Question

How do you solve $\sin (3x)=-1$ with domain between $0$ to $2\pi $ ?

Answer 1

Hint: In this question, we have to find the value of x. The equation given to us is in the form of trigonometric functions, so we will apply the trigonometric formulas to get the required solution to the problem. We first take ${{\sin }^{-1}}$ on both sides of the equation and then apply the formulas ${{\sin }^{-1}}\left( \sin x \right)=x$ on the left-hand sides of the equation. After the necessary calculations, we will write ${{\sin }^{-1}}(-1)=\dfrac{3\pi }{2}+2n\pi $ , where n is a positive integer.
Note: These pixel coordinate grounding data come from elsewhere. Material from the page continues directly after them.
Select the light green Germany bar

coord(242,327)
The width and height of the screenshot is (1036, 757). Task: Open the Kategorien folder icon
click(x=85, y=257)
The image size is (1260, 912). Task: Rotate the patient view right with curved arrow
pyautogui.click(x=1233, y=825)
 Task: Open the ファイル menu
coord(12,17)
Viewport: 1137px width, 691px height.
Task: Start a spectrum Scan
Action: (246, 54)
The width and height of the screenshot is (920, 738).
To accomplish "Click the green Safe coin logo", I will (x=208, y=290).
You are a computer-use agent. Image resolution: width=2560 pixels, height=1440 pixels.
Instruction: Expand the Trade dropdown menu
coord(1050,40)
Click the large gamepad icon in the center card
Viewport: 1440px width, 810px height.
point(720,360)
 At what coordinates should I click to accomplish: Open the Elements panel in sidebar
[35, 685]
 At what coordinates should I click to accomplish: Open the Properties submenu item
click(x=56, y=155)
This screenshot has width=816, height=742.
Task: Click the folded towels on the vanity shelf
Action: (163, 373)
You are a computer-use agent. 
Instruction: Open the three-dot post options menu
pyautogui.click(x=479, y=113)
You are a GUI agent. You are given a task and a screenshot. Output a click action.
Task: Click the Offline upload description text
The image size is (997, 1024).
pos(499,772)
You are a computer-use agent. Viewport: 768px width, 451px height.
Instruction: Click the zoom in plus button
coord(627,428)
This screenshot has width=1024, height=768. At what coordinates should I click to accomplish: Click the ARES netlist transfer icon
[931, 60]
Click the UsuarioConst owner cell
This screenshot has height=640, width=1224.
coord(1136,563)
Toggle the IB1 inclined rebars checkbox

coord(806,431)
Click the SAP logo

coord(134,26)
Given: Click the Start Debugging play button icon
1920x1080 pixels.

Also, we add $2n\pi $ because the sin function is a periodic function. Then, on further simplification, we get three different values of x, which is our required solution.

Complete step-by-step answer:
According to the question, it is given that there is an equation and we have to solve for x.
So, we will apply the trigonometric formula.
The equation given to us is $\sin (3x)=-1$ -------- (1)
Now, we first take ${{\sin }^{-1}}$ on both sides in the equation (1), we get
${{\sin }^{-1}}\left( \sin (3x) \right)={{\sin }^{-1}}\left( -1 \right)$
Now, we will apply the trigonometric formula ${{\sin }^{-1}}\left( \sin x \right)=x$ on the left-hand sides of the above equation, we get
$3x={{\sin }^{-1}}(-1)$ ---------- (2)
As we know, the sin function is a periodic function, therefore its value at the angle (-1), is equal to
${{\sin }^{-1}}(-1)=\dfrac{3\pi }{2}+2n\pi $ , where n is a positive integer -------- (3)
Therefore, putting the value of equation (3) in equation (2), we get
$3x=\dfrac{3\pi }{2}+2n\pi $
Now, we will divide 3 on both sides of the equation, we get
$\dfrac{3}{3}x=\dfrac{\dfrac{3\pi }{2}+2n\pi }{3}$
On further simplification, we get
$x=\dfrac{\pi }{2}+\dfrac{2}{3}n\pi $ ------------- (4)
Now, we will put three different values of n, that is 0, 1, and 2 because the range of x is 0 to $2\pi $, therefore we get
$x=\dfrac{\pi }{2}+\dfrac{2}{3}.(0)\pi $ , ------- (5)
$x=\dfrac{\pi }{2}+\dfrac{2}{3}.(1)\pi $ , and --------- (6)
$x=\dfrac{\pi }{2}+\dfrac{2}{3}.(2).\pi $ --------- (7)
So, we will solve equation (5), we get
$x=\dfrac{\pi }{2}$ ,
So, we will solve equation (6), we get
$x=\dfrac{\pi }{2}+\dfrac{2}{3}.(1)\pi $
Therefore, we get
$x=\dfrac{\pi }{2}+\dfrac{2\pi }{3}$
So, on taking LCM of the above equation, we get
$x=\dfrac{7\pi }{6}$
So, we will solve equation (7), we get
$x=\dfrac{\pi }{2}+\dfrac{2}{3}.(2).\pi $
Therefore, we get
$x=\dfrac{\pi }{2}+\dfrac{4\pi }{3}$
So, on taking LCM of the above equation, we get
$x=\dfrac{11\pi }{6}$
Therefore, for the equation $\sin (3x)=-1$ with the domain between $0$ to $2\pi $ , the value of x is $\dfrac{\pi }{2},\dfrac{7\pi }{6},\dfrac{11\pi }{6}$

Note: While solving this problem, do mention all the trigonometric formulas you are using to avoid mathematical errors. Do not forget about the range of x, that is we have to take 3 different values of x because ${{\sin }^{-1}}(-1)=\dfrac{3\pi }{2}+2n\pi $, so in the given range it will take 3 angles with the same value, that is -1.